Would you write out the records below exactly as given?
### Task data
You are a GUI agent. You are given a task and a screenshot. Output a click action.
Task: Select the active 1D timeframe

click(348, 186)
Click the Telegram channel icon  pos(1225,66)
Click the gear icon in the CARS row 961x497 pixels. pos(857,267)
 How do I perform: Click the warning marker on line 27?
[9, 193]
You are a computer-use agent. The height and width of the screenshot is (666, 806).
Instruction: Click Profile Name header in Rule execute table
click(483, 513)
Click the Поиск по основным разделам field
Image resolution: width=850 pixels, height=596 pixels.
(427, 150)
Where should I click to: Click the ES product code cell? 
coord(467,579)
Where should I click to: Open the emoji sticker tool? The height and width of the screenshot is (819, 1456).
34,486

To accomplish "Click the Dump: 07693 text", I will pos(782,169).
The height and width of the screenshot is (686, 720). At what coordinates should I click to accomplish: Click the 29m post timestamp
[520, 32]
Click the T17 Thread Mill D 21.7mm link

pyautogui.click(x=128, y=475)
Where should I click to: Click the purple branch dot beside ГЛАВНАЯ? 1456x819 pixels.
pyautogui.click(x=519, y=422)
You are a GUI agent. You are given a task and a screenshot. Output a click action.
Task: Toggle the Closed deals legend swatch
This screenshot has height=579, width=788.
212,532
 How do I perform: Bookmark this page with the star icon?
######
→ **Completed task**
You are a GUI agent. You are given a task and a screenshot. Output a click action.
Task: Select the active 1D timeframe

click(348, 186)
Click the Telegram channel icon  pos(1225,66)
Click the gear icon in the CARS row 961x497 pixels. pos(857,267)
 How do I perform: Click the warning marker on line 27?
[9, 193]
You are a computer-use agent. The height and width of the screenshot is (666, 806).
Instruction: Click Profile Name header in Rule execute table
click(483, 513)
Click the Поиск по основным разделам field
Image resolution: width=850 pixels, height=596 pixels.
(427, 150)
Where should I click to: Click the ES product code cell? 
coord(467,579)
Where should I click to: Open the emoji sticker tool? The height and width of the screenshot is (819, 1456).
34,486

To accomplish "Click the Dump: 07693 text", I will pos(782,169).
The height and width of the screenshot is (686, 720). At what coordinates should I click to accomplish: Click the 29m post timestamp
[520, 32]
Click the T17 Thread Mill D 21.7mm link

pyautogui.click(x=128, y=475)
Where should I click to: Click the purple branch dot beside ГЛАВНАЯ? 1456x819 pixels.
pyautogui.click(x=519, y=422)
You are a GUI agent. You are given a task and a screenshot. Output a click action.
Task: Toggle the Closed deals legend swatch
This screenshot has height=579, width=788.
212,532
 How do I perform: Bookmark this page with the star icon?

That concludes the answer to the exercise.